Warning Spoilers Ahead
Black Mirror is most chilling when it covers the implications of technologies that are right around the corner or worse right in our pockets and on our laptops. Shut up and Dance is terrifying because one could easily imagine it happening right now in this day and age. A social media system nearly identical to that of Nosedive was recently introduced in China. The social engineering behind The Waldo Moment pretty much played out during the 2016 election. It's for this reason that USS Callister fails to satisfy.
The story starts off well enough. We meet Robert Daly CTO of Callister Inc, who's leading the creation of a VR game called Infinity which we ultimately learn is a cross between Eve Online and No Man Sky. He's a brilliant software engineer but painfully socially awkward and lacking in confidence. At this point Daly seems worthy of pity and sympathy, perhaps someone to root for. His Space Fleet game at first appears to be harmless escapist fantasy. Things take a more sinister tone as he humiliates Lt Commander Walton, the first officer in his game. Then he takes a sample of DNA from a new employee's coffee cup and things go off the rails.

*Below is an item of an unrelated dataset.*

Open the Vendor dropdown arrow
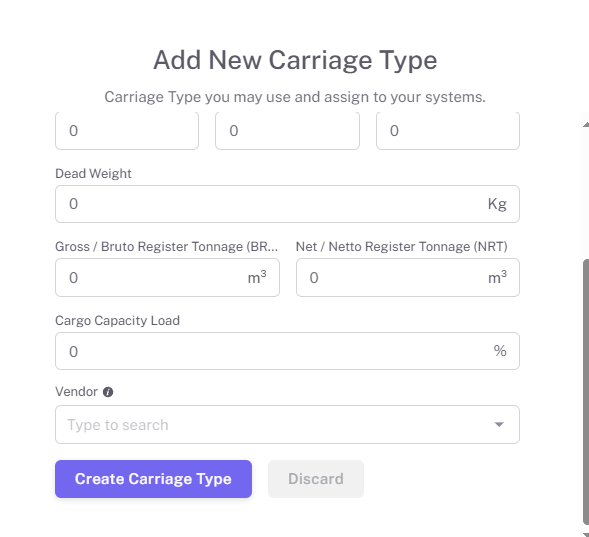 pos(499,424)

It would have been enough of a stretch if Daley used the DNA merely to reconstruct a likeness of Cole, but what actually happens is even dumber. The digital clone not only has Cole's physical appearance but also all her memories up to the day before the DNA was sampled. I hope the overwhelming majority of viewers know that using DNA to reconstruct not just a person's likeness but also their memories is completely scientifically impossible. It will never happen, therefore the idea can never disturb and frighten us in the same way as something that's already possible or at least readily conceivable. This sort of thing might be forgivable in a more pulpy and fun sci-fi romp but I expect more from Black Mirror.

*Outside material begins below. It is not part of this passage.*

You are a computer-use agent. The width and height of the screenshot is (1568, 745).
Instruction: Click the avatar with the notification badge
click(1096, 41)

This element alone completely took me out of the story. Everything else fell flat after that. The revelation that Daley uses his modded version of Infinity to enslave and torture people who displease him has no real impact. The fact that he considers Cole worthy of this fate because, even though she deeply respects him as a coder she's not attracted to him, is a strong criticism of increasingly toxic and misogynistic elements within geek/gamer culture, but that too lacks any real weight when the scenario is so absurd.
In addition to the shameless disregard for basic science other parts of the plot made no sense. Why did the main character's total control of that world seem to disappear when the protagonists were trying to make their escape? Why did the villain need to save DNA samples of his victims instead of just keeping digital copies on his system? Why was this computer genius too dumb to figure out that Cole's invitation to go swimming was just a ruse, especially considering he'd only recently caught her trying to hack the game? Why did the game even have real control panels capable of interacting with anything outside the game world? Finally the way Daly gets trapped in the game after his mods are deleted suggests a pretty glaring safety problem with the game they're developing. Gamer's use mods all the time, will every player who does so risk being turned into a vegetable when the game updates?
Even if they'd corrected these problems and for example simply had the digital versions of people created using a system similar to the "cookies" technology from White Christmas it still suffers because it's redundant to that very episode. The ethical concerns regarding the treatment of sentient AI constructs was beautifully illustrated in a mere 12 minutes. What more did USS Callister provide to this subject besides making the abuse a matter of sadism rather then sloth, adding some bits of social commentary and framing it in a rather shallow Star Trek parody? Finally as I'll discuss further in my review of Black Museum, this season of Black Mirror ends up repeating this concept to the point of beating a dead horse.
To the USS Callister's credit it was well acted, and well cast. Daly creating a construct of Walton's son in order to kill him before his father's eyes was a clever twist, though it doesn't overcome the redundancy of the over all concept. The commentary on abuses of power and the darker side of escapism and gammer culture is poignant albeit blunted by the over all absurdity of the concept. Finally I enjoyed Aaron Paul's voice cameo at the end.
Having thought it over I'd like to upgrade my initial assessment and give USS Callister a final rating of C-.